→ **WHAT YOU ARE ASKED TO DO**
Find the word "resolution" in the data below and copy each line that holds it.

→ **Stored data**
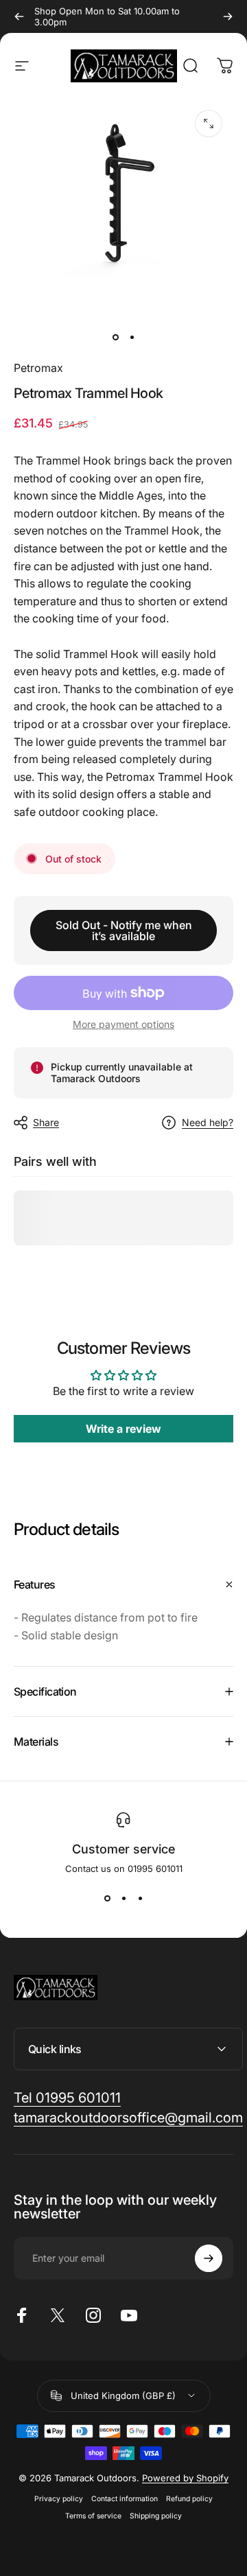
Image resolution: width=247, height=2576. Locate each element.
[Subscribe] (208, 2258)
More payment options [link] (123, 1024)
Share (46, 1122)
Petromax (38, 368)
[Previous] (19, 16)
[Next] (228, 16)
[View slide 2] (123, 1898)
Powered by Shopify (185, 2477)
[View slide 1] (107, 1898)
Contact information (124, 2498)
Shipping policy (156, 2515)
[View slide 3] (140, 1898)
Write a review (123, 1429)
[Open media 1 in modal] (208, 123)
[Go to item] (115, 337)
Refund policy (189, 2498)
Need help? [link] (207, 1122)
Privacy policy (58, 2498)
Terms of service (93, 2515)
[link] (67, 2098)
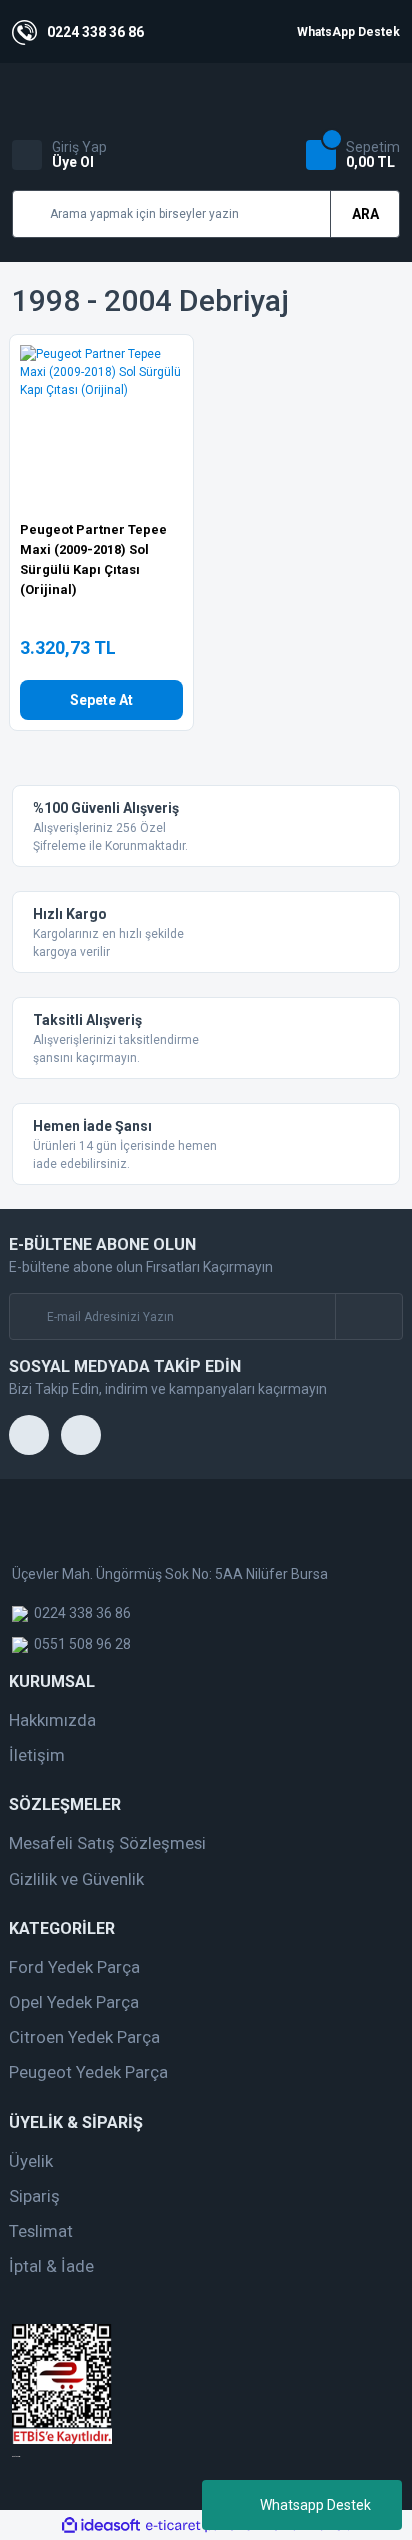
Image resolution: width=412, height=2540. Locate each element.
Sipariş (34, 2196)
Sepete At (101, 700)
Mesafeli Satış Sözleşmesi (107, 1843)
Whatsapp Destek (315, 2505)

→ **REPLY TO THE EXERCISE**
Image resolution: width=247, height=2576. Locate each element.
Image resolution: width=412, height=2540. Locate each element.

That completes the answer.